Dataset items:
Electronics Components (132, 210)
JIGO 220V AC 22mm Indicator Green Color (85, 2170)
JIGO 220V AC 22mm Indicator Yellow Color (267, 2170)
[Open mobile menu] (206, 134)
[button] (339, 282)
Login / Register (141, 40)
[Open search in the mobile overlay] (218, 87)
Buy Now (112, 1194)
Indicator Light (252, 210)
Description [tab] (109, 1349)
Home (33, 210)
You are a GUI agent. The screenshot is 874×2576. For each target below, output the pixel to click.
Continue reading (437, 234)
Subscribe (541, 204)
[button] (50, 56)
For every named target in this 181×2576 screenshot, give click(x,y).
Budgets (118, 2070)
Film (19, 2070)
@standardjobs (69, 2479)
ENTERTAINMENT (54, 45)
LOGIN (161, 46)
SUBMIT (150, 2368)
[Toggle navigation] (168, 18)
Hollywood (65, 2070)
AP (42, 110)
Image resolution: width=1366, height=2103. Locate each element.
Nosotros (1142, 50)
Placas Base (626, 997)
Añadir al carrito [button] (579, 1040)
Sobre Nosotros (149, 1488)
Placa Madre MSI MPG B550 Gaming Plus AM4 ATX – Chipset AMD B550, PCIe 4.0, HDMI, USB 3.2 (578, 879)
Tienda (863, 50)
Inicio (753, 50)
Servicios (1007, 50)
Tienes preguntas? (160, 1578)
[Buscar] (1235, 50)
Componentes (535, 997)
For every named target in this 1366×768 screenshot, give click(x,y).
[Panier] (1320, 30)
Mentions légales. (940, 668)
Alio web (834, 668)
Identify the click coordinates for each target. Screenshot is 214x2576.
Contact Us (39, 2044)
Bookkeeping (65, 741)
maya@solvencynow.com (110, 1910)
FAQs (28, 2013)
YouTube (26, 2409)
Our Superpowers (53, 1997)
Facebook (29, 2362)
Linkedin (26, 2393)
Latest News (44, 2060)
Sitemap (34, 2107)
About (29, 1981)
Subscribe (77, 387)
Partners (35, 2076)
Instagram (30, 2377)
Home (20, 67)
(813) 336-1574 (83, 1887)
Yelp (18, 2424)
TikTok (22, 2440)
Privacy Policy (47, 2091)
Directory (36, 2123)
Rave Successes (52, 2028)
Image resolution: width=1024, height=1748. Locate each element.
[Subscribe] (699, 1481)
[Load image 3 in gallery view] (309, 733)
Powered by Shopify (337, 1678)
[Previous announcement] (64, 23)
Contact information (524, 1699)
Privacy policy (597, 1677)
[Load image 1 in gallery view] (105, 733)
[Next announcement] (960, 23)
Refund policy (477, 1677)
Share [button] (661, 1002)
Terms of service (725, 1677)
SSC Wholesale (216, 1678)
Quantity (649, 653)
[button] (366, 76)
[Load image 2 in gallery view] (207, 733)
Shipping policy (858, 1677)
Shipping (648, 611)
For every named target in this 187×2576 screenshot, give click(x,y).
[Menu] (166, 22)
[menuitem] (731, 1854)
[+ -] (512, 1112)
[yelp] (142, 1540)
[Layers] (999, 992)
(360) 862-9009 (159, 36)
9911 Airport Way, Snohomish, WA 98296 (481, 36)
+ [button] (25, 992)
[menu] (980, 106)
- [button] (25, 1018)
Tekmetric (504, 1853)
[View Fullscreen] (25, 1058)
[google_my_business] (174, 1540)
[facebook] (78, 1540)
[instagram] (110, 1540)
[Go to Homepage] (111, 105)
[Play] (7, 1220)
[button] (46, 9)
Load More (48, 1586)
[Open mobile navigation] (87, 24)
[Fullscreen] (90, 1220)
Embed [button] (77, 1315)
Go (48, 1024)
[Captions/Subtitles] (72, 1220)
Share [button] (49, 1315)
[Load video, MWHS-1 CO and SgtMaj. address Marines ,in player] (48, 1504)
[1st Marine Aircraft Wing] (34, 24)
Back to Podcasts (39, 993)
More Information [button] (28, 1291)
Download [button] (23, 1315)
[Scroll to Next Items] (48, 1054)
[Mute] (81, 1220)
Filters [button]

### DIRECTIONS FOR THIS TASK
As the answer, set down only the lines from the data above between the one holding "Sobre Nosotros (149, 1488)" and the one holding "[Panier] (1320, 30)", inclusive, exactly as they read.

### ANSWER TO THIS TASK
Sobre Nosotros (149, 1488)
Placa Madre MSI MPG B550 Gaming Plus AM4 ATX – Chipset AMD B550, PCIe 4.0, HDMI, USB 3.2 (578, 879)
Tienda (863, 50)
Inicio (753, 50)
Servicios (1007, 50)
Tienes preguntas? (160, 1578)
[Buscar] (1235, 50)
Componentes (535, 997)
For every named target in this 1366×768 screenshot, give click(x,y).
[Panier] (1320, 30)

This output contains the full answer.